An important spokesman for Canadian cultural identity, Gibson was the initial organizer and a founding member of the Writers’ Union of Canada, and was its chairman in 1976. He was also an organizer and founding member of the Writers’ Trust, a non-profit organization, and was subsequently its chairman. From 1987 to 1989 he was president of the Canadian Centre of International PEN.
In 1990, he won a Toronto Arts Award for writing and publishing, and, in 1992 he received the Order of Canada. He is the author of four novels, Five Legs (1969), Communion (1971), Perpetual Motion (1982), and Gentleman Death (1993).
Graeme Gibson lives in Toronto, Ontario.
Praise for Gentleman Death…
“Gentleman Death is a modern danse macabre.
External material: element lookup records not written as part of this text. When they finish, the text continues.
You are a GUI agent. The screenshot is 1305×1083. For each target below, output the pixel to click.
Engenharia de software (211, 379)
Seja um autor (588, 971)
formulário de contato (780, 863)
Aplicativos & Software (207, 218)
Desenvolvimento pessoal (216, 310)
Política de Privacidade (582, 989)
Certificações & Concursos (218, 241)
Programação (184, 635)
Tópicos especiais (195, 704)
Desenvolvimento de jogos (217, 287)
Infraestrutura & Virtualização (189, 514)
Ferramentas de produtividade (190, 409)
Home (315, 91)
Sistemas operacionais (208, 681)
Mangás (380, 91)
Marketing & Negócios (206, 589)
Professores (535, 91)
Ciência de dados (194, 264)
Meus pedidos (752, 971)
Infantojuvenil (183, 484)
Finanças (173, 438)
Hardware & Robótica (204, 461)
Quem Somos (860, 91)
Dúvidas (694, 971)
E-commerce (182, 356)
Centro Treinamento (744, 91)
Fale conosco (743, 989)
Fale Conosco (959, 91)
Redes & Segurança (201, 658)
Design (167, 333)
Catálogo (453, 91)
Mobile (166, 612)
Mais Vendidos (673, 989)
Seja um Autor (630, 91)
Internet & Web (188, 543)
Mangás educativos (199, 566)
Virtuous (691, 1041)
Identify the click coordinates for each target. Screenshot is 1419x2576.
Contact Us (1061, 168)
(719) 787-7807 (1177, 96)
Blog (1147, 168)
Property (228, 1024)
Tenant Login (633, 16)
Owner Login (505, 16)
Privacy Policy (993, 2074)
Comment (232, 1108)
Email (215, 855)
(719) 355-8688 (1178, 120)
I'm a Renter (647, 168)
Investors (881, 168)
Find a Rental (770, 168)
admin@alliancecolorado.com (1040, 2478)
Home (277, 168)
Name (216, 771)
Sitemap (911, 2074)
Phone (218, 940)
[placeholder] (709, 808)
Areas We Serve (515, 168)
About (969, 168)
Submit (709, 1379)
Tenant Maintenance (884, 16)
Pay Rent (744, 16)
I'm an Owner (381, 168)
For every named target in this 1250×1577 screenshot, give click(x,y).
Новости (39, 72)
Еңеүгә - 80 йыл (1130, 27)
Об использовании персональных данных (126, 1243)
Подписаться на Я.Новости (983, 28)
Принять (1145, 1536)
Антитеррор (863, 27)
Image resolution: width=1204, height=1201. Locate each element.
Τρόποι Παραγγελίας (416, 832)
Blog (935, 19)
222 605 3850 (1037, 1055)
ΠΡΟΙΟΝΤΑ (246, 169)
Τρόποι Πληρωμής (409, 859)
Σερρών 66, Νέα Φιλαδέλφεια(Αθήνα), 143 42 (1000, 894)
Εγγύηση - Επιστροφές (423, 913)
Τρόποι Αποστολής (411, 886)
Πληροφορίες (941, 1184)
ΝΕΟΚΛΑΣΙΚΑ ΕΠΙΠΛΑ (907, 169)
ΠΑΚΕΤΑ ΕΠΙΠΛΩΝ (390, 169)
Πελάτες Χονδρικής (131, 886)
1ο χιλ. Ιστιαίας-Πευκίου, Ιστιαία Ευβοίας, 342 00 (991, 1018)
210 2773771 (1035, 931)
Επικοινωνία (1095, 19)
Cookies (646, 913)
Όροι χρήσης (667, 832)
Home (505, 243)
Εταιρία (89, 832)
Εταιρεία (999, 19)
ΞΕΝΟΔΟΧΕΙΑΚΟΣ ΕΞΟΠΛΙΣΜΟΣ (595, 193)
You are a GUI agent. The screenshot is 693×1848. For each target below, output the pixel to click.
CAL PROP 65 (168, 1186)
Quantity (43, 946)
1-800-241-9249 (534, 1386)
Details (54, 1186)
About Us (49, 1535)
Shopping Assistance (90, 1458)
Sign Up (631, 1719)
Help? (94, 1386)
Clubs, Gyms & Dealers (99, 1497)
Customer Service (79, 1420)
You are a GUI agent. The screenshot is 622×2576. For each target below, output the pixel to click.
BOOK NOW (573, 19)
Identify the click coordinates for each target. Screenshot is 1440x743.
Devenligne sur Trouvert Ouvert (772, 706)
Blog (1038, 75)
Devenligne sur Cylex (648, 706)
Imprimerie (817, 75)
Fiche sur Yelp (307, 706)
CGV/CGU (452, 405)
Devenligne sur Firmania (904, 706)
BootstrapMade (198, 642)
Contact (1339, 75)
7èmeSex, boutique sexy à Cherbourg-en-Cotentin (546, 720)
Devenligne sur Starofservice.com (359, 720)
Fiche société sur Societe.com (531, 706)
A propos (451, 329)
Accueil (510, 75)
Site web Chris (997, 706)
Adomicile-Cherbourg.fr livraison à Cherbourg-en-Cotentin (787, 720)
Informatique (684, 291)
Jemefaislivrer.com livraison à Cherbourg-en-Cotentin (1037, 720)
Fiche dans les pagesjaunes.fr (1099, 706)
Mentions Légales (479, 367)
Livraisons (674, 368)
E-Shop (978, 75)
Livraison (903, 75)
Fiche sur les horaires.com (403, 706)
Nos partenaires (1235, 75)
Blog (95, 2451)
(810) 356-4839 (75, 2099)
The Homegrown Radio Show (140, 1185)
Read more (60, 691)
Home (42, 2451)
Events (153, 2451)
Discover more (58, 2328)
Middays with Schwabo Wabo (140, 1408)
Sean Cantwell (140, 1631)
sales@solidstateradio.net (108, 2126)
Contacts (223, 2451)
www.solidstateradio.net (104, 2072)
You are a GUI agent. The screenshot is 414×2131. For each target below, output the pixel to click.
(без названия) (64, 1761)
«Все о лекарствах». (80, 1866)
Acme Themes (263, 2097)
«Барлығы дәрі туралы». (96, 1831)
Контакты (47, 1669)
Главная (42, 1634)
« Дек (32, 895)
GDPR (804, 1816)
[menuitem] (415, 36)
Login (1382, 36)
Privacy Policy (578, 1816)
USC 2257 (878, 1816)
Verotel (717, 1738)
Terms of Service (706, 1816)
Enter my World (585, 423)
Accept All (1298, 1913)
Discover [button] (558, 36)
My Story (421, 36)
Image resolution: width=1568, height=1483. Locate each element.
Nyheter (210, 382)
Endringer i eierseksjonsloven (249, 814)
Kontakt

A wise and powerful chronicle of fathers and sons and brothers on a new voyage of discovery to the end of the night.”
“In this engaging novel, Graeme Gibson uses the foibles of an aging novelist to address the unaccountable fears that obsess us all sometimes in the small hours of the morning.…His story steams along, effortlessly propelled by fine prose, wit, and insight.…Delightful.…”
–Quill & Quire (starred review)
“An intense, passionate, deeply felt meditation on human mortality and mutability which speaks directly to the heart as well as to the mind.…[A] tour de force.…”
“Utterly involving.… An elegant, poignant novel and a repeatedly funny one.”
“An engaging exploration of memory and death. Complex yet accessible, it is an illuminating guide through the rich territory that W.B. Yeats called the “rag-and-bone shop of the heart.”
“A richly mature book, which made me cackle with laughter and stare into the distance with recognition.…For me, Gibson’s free-wheeling and noble-spirited novel was a gift: one of those rare books which provide grown-up sustenance.”
“Gibson writes clean, hard prose and his literary sensibility seems tough and unflinching. His insights into the mellowing capacity of middle aged are particularly fine.”
–Winnipeg Free Press
“Without a doubt, Gentleman Death is a courageously eccentric book.…Delicate and admirable.…”
“Right from the first page you know you’re in good hands.…The language and sensibility of this novel is both gritty and beautiful.…Gibson writes for a highly literate audience while remaining accessible to anyone interested in the power of language and storytelling.”
“With his hardy, no-frills style, Gibson adroitly shows how real life and fiction blend, how dreams and memories merge and how each of us makes what we can out of life–and death.”
“Not every novelist dares as much and delivers as much as Graeme Gibson does in Gentleman Death.…This is serious stuff, but it is carried off in such exuberant language and with such memorable characters and incidents that reading the novel is like taking a ride on a roller coaster through comic and tragic neighbourhoods of life.”